Sure enough, as I put my ear against the living-room door I heard my name.
‘Doesn’t Laura know the truth?’ Marla sounded very serious, not at all her usual self.
‘How can I possibly tell her? She’s far too young to understand. She’d probably hate me.’
‘But you say she’s pushing this Guides thing . . .’
I accidentally knocked the door with my foot. The voices inside stopped. I had no choice but to go straight in.
‘Here she is.’ Marla gave me an exasperated look. ‘Honestly, Laura, is the Green Cross Code out of fashion these days or what?’
‘It’s scaring your mother to death that’s in fashion these days,’ Mum answered drily. (Like I said, she hates sarcasm, but that doesn’t stop her using it herself.)
‘I didn’t do it on purpose,’ I protested.
They sighed and gave me a tell-us-something-else-we’ve-never-heard-before look. I lost no time in backing out of the room. I hate it when Mum and Marla gang up on me like that. It really makes me wish I wasn’t an only child. I’m sure there must be safety in numbers.
I waited outside the door to listen. I wanted them to go on with the conversation they’d been having bef
ore. What was it that Mum was keeping from me that she thought I was too young to understand? And what had Guides got to do with anything?
They started talking again, but now it was about Marla’s son. Apparently he’d spent the whole of his first term’s grant in his first three weeks at college. ‘He’s begging me for a loan, Sylvie. I don’t know what to do.’
‘Let him starve.’
‘Yes, I told him that. But what shall I do?’
Bored, I trudged back upstairs. I wished I could find out what was going on. It wasn’t like Mum to be this mysterious. She always talked to me, told me things.

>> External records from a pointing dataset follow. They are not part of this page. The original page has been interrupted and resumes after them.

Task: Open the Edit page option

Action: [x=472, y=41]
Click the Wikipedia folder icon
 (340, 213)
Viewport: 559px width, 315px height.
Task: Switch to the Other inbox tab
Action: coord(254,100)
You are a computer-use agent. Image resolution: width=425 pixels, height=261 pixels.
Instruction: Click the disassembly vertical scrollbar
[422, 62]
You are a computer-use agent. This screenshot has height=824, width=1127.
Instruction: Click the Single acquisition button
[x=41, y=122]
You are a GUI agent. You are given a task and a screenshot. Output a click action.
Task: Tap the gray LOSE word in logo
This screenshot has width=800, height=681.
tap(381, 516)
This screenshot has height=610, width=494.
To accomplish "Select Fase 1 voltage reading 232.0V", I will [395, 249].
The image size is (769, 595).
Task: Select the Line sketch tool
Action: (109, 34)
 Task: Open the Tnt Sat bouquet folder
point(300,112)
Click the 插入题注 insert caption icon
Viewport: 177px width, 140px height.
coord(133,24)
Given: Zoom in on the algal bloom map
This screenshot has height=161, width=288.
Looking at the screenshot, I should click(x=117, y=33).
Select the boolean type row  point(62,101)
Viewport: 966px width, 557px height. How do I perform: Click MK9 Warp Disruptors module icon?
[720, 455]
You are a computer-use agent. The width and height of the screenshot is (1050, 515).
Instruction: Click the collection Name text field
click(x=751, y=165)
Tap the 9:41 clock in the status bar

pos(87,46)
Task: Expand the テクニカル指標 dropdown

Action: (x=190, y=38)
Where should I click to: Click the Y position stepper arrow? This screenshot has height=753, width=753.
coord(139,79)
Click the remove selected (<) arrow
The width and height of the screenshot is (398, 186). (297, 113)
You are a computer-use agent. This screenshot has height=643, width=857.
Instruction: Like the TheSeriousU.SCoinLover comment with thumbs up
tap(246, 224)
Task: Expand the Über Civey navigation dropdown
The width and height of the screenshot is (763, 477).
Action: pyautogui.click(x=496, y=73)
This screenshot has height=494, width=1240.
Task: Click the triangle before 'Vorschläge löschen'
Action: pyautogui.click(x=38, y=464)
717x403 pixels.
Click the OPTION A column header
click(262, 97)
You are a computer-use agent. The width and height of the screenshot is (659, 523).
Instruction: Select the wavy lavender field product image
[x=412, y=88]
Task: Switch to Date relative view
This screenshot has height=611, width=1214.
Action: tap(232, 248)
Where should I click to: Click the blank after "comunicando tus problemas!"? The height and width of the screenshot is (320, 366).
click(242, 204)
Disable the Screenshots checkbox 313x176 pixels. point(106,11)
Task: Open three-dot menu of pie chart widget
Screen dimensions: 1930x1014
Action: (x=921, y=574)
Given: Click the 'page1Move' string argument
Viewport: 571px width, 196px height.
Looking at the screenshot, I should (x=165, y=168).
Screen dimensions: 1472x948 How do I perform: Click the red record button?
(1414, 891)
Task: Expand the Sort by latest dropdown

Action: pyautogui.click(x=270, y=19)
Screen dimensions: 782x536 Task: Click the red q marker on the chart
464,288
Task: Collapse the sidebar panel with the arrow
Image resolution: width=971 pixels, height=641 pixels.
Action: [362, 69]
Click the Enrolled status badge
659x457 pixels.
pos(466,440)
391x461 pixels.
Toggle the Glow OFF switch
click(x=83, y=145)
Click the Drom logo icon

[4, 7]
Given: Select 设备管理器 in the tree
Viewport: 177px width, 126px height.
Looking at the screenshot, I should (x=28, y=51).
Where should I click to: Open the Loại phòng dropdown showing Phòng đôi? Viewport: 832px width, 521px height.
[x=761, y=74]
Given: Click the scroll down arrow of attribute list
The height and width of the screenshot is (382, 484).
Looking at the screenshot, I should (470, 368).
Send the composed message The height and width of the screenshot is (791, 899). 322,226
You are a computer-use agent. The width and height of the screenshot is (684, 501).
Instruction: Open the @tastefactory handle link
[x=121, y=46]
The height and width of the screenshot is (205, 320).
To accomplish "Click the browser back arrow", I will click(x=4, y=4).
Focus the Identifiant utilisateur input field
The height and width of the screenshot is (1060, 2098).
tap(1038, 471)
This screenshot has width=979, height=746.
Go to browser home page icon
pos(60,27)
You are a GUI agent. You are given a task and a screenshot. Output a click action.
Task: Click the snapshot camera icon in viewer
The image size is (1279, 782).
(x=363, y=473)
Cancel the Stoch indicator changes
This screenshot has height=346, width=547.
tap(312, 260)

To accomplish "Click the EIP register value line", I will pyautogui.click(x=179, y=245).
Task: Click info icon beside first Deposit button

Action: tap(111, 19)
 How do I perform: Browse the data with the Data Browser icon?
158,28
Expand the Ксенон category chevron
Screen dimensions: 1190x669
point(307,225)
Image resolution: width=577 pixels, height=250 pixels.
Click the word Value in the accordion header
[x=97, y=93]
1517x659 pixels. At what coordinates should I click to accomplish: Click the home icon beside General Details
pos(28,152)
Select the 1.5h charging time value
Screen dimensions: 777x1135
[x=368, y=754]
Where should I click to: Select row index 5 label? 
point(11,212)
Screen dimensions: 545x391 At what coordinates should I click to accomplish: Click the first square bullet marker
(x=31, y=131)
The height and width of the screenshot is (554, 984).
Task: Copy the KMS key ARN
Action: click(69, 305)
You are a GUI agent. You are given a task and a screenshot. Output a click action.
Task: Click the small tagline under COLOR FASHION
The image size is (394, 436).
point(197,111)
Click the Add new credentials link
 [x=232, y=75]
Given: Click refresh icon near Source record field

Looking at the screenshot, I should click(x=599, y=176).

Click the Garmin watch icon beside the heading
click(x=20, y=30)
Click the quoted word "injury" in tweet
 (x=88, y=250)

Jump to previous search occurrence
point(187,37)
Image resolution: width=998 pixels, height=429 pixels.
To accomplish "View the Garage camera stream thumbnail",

I guessed I ought to get on with my homework, or Mum and Marla would start on at me about that as well. Mum’s bedroom door was open and I caught sight of the photograph album lying on her bed where I’d left it. She’d told me to put it away, hadn’t she? Maybe if she came upstairs and found it flung down on her bed she’d use that as an excuse to stay cross with me too. I knew she kept all the photograph albums in a pile on top of her wardrobe. I dragged her wicker chair across the room and used it to stand on so that I could reach. As I lifted the book upwards I lost my grip and just managed to keep hold of the spine to stop it falling. All the pages splayed out like a fan. A loose piece of paper fluttered out. Impatiently I jumped off the chair and picked it up.
It wasn’t a piece of paper. It was a loose photograph that at some time had been ripped down the middle and stuck back together with Sellotape. It was a photo of Mum and her sister that I’d never seen before. They looked sulky, as though they’d just had a fight. I stared at their clothes. Even though the style had changed, the Girl Guide uniforms were unmistakable.
Chapter Six
The next thing that happened is not something I’m exactly proud of. In fact, it’s something I nearly made up my mind not to tell you at all, but then I decided that it’s sort of essential to what happened afterwards.
The thing is, I got into trouble at school for bullying.